Despite the obstruction from the authorities, the group continues to collect aid. We have to do this clandestinely, and await an opportune moment to get it to those who need it. This was the assertion of Dr. Anely Perez, the organization’s secretary.
“Difficult to understand”
“We’ve tried to continue collecting supplies. We’ve been doing this individually. There are a lot of doctors involved, each one on their own. We’re also collecting supplies needed for COVID-19. We’re going to send them whenever we can. It’s merely a humanitarian labor; we hope that it’s not affected or repressed,” Dr. Perez told EFE.

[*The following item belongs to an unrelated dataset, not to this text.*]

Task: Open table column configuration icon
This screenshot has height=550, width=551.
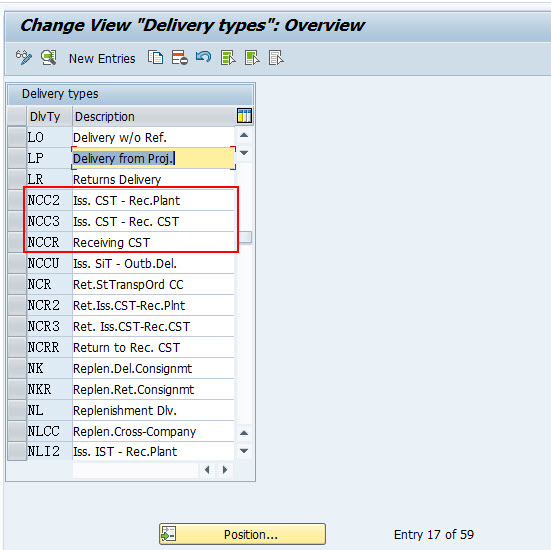Action: point(244,116)
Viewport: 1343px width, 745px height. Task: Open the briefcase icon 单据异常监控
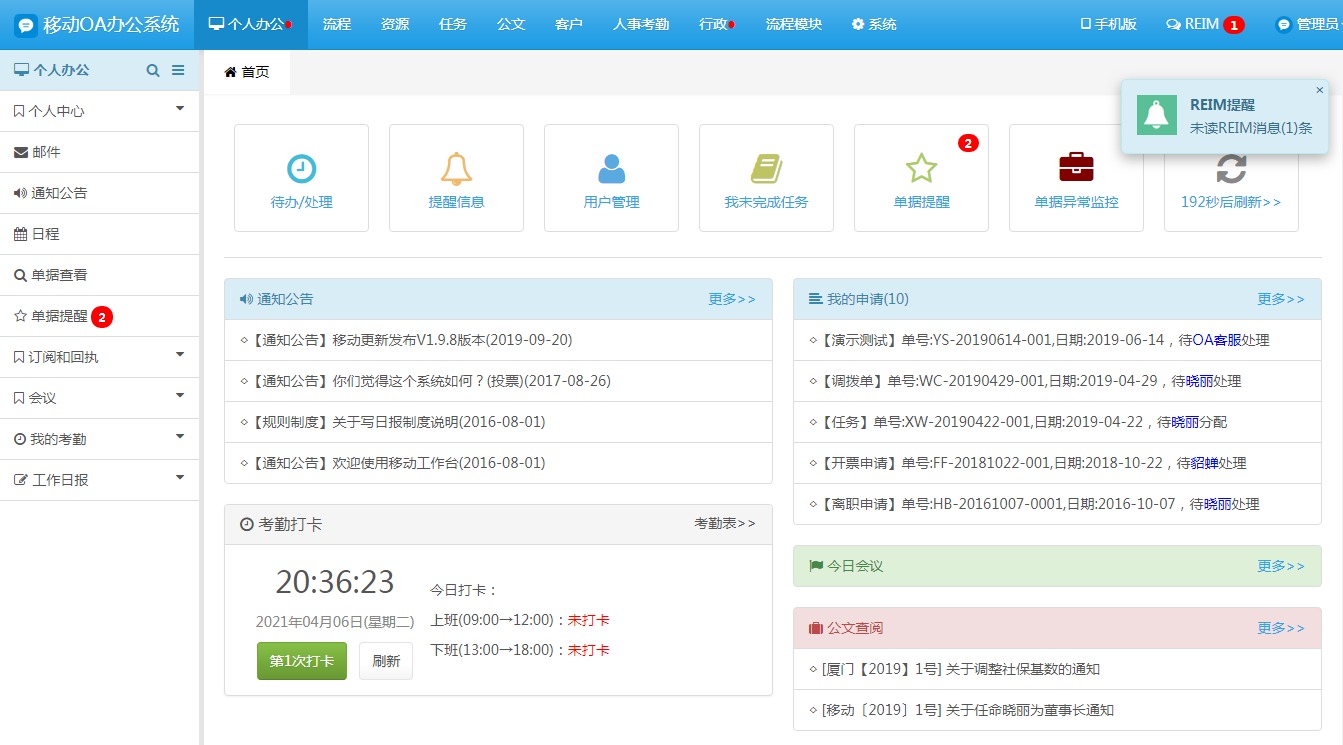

The Nicaraguan government hasn’t offered any explanation of their decision to forbid bringing aid to the North Caribbean Autonomous Region. This is the zone hit hardest by the hurricane. Parts of it are still unreachable by land, due to the rivers that overflowed.
“We know that what we’re doing isn’t a crime. It’s not a crime to exercise your profession in a humanitarian way, for people that need it. It’s a reality that’s hard to understand. Solidarity should be recognized, not persecuted,” Dr. Anely Perez commented.
Juan Sebastian Chamorro said: “This exposes still further the mentality of this dictatorship. It views everything in political terms. We’re making this denunciation public, so the world can know the Ortega dictatorship is forbidding donations. At the same time, it [the government] is asking for international aid. That seems unacceptable. It’s makes no sense. This should be an opportunity to support anyone who needs it, without any need to wave a flag.”
The obstruction of aid, and the need to collect it surreptitiously comes within the framework of Nicaragua’s ongoing socio-economic crisis. In 2018, massive anti-government demonstrations in Nicaragua were squelched through armed attacks. The repression left hundreds dead, missing or imprisoned. There were also thousands injured and tens of thousands forced into exile.
In recent weeks, persecution of opposition leaders has intensified. A series of laws has been approved, mandating prison terms for those the state considers guilty of threatening the internal order.